Альберт заставил себя встать и вновь сел на стул. В голове гудело...
— У меня не было связи с белоэмиграцией. Я работал против белоэмиграции, — сказал он.
— Придется все вспомнить, — ухмыльнулся Деревянко. — И не вздумай утаивать и что-нибудь врать. Почему ты не сообщил о встрече с Шабролем по дороге сюда? О чем вы сговаривались? Какие инструкции ты получил от него?
— Это была случайная встреча. Он екал сюда же.
— Я знаю, куда он ехал. С ним будем разбираться отдельно. Тебя переведут в другую камеру, дадут бумагу. И сутки сроку. Придется написать все, мой дон Лопес. И подробнее о твоих московских связях: кто посылал, с кем в паре, какие давали задания. Договорились?
— Я напишу, — внезапно согласился Венделовский.
— Вот и чудненько, — обрадовался Деревянко. — Значит, до завтра. Уберите подследственного.

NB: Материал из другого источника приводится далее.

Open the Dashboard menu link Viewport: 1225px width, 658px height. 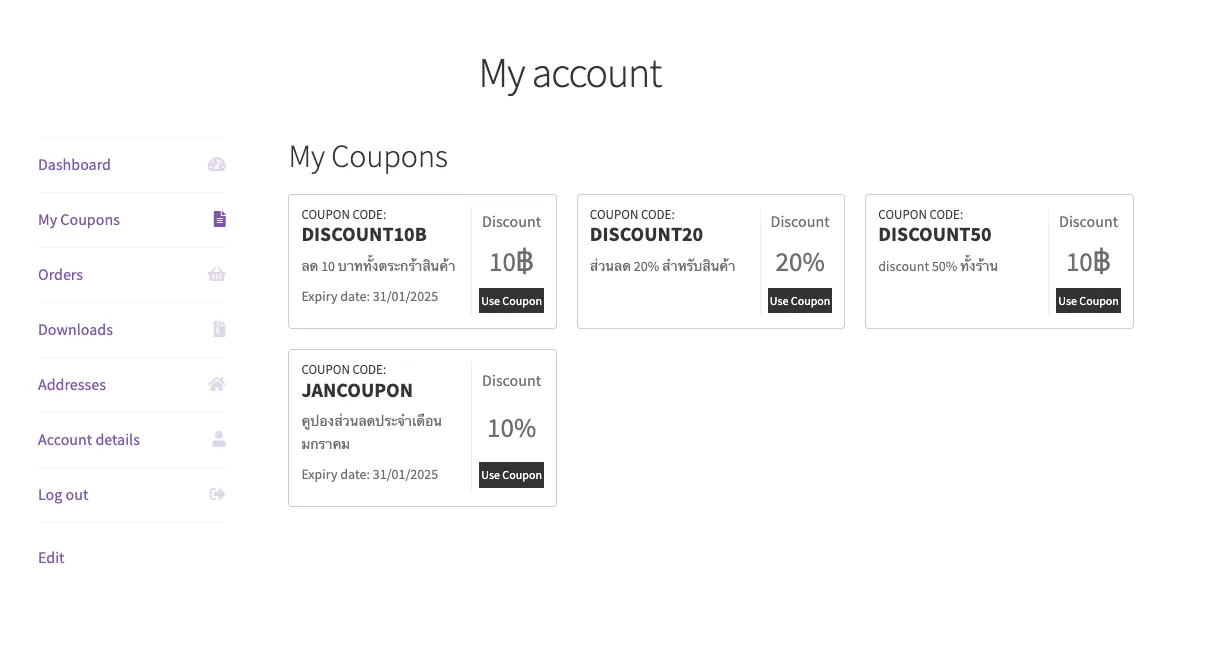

Они остались вдвоем с Монкевицем, который с нескрываемым удовольствием наблюдал за сценой допроса. Деревянко спросил строго:
— Ты готов? Понял, что от тебя требуется?
— Вам остается только дать указание. Я напишу все, что понадобится для следствия.

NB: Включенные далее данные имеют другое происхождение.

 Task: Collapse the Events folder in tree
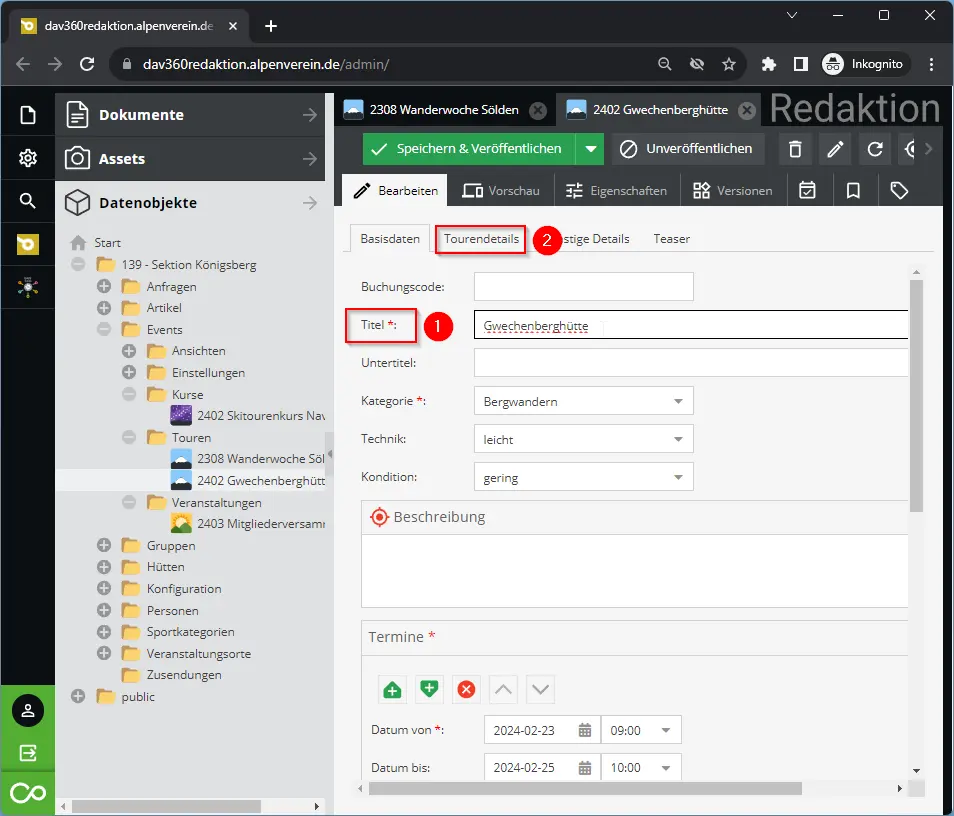click(x=104, y=329)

— Ну, молодец! С тобой приятно работать. Я скажу, когда тебе приступить к делу.
«Это конец, — думал в своей камере Венделовский. — Монкевиц с его гнусной рожей, оказавшийся на допросе, — это самый плохой знак, это конец. Он даст любые показания, какие будут угодны Деревянко. Но почему? Зачем я понадобился вдруг как враг, поумовец, троцкист?»
Он не мог понять. Жаль, что он так и не увиделся с Шабролем — ведь он тоже мог быть где-то поблизости и мог бы дать умный совет. Впрочем, нет, новая встреча с Шабролем погубила бы их обоих. Ведь и на его шею накинута петля. А может быть, это просто провокация, очередная ложь и Шаброль спокойно работает, останется жив. А ему пришел конец, это ясно.